* _Tasks to carry out_
1) From the post about Lafferty's story "The Hole on the Corner," list every question that son Robert asks in the quoted scene.
2) Carry on the post about Lafferty's story "The Hole on the Corner," starting after its final sentence.

* _Extract provided_
-------
"The Hole on the Corner", a short story by the great R. A. Lafferty; first published in Damon Knight's anthology Orbit 2, reprinted in Lafferty's collection Nine Hundred Grandmothers and elsewhere. Does any of these covers ring a bell?
A housewife realised her husband wasn't her husband anymore, he had the same name and acted the same but was an ogre, when leaving for work he popped her entire head in his mouth for goodbye kiss. She was like "wow!"
Not leaving for work, he's just come home from work:
"Did you remember to bring what I asked you to bring this morning, Homer?" the loving wife Regina inquired.
"What did you ask me to bring this morning, quick-heat blueberry biscuit of my heart?" Homer asked.
"If I'd remembered, I'd have phrased it different when I asked you if you remembered," Regina explained. "But I know I told you to bring something, old ketchup of my soul. Homer! Look at me, Homer! You look different tonight! DIFFERENT!! You're not my Homer, are you! Help! Help! There's a monster in my house!! Help, help! Shriek!"
"It's always nice to be married to a wife who doesn't understand you," Homer said. He enfolded her affectionately, bore her down, trod on her with large friendly hooves, and began (as it seemed) to devour her.
"Where'd you get the monster, mama?" son Robert asked as he came in. "What's he got your whole head in his mouth for? Can I have one of the apples in the kitchen? What's he going to do, kill you, mama?"
"Shriek, shriek," said mama Regina. "Just one apple, Robert, there's just enough to go around. Yes, I think he's going to kill me. Shriek!"
Son Robert got an apple and went outdoors.
Some man works it out that the walls between dimensions have shifted and (not sure on this point) that it will settle down again.
-------
* _Excerpted records_
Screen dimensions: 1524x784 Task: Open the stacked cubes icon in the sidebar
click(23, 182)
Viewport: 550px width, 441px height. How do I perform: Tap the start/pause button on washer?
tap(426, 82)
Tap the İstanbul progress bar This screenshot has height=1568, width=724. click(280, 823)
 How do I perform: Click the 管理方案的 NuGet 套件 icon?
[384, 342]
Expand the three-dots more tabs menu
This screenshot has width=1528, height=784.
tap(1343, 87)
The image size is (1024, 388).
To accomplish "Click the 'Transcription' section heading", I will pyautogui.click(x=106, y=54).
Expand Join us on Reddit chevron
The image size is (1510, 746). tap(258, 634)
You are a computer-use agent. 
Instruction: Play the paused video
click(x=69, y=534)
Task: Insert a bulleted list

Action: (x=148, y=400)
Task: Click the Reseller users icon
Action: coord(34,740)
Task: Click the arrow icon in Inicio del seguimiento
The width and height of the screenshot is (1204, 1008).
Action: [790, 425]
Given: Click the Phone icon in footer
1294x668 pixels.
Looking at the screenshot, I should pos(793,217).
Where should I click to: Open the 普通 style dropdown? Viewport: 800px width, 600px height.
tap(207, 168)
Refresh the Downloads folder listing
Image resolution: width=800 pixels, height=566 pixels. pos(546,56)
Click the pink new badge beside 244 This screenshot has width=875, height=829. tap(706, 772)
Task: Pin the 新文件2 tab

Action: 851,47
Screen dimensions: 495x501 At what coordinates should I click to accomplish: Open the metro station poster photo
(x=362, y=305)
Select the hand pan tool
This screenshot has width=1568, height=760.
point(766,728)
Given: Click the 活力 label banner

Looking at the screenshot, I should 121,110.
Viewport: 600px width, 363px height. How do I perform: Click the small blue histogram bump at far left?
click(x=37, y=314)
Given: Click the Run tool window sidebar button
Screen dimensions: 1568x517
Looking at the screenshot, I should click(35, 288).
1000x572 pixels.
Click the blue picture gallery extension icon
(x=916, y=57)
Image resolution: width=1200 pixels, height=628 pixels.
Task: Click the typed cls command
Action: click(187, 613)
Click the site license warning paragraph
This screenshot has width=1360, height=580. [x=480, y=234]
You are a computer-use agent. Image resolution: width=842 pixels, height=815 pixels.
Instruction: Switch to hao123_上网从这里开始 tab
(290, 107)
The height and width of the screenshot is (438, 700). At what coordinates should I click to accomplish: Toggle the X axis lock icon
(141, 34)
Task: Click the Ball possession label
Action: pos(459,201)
-------
* _Answers in order_
1)
- "Where'd you get the monster, mama?"
- "What's he got your whole head in his mouth for?"
- "Can I have one of the apples in the kitchen?"
- "What's he going to do, kill you, mama?"

2)
The man who knew everything was named Diogenes Pontifex. He lived next door to Homer Hoose, and they found him in his back yard wrestling with his anaconda.
"Diogenes, come over to Homer's with us," Dr. Corte insisted. "We've got a couple of questions that might be too much even for you."
[. . .]
"I was first a gestalt two. Now I'm a gestalt three for a while," said Diogenes. Well, first we have the true case that a hundred or so solid and weighty bodies are occupying the same space that our earth occupies, and at the same time. This in itself does violence to conventional physics. But now let us consider the characteristics of all these cohabiting bodies. Are they occupied and peopled? Will it then mean that a hundred or so persons are occupying at all times the same space that each person occupies? Might not this idea do violence to conventional psychology? Well, I have proved that there are at least eight other persons occupying the same space occupied by each of us, and I have scarcely begun proving. Stark White Sycamore Branches! New-Harrowed Earth! (New harrow, old earth.) Cow Dung Between Your Toes in July! Pitchers'-Mound Clay in the Old Three-Eye League! Sparrow Hawks in August!"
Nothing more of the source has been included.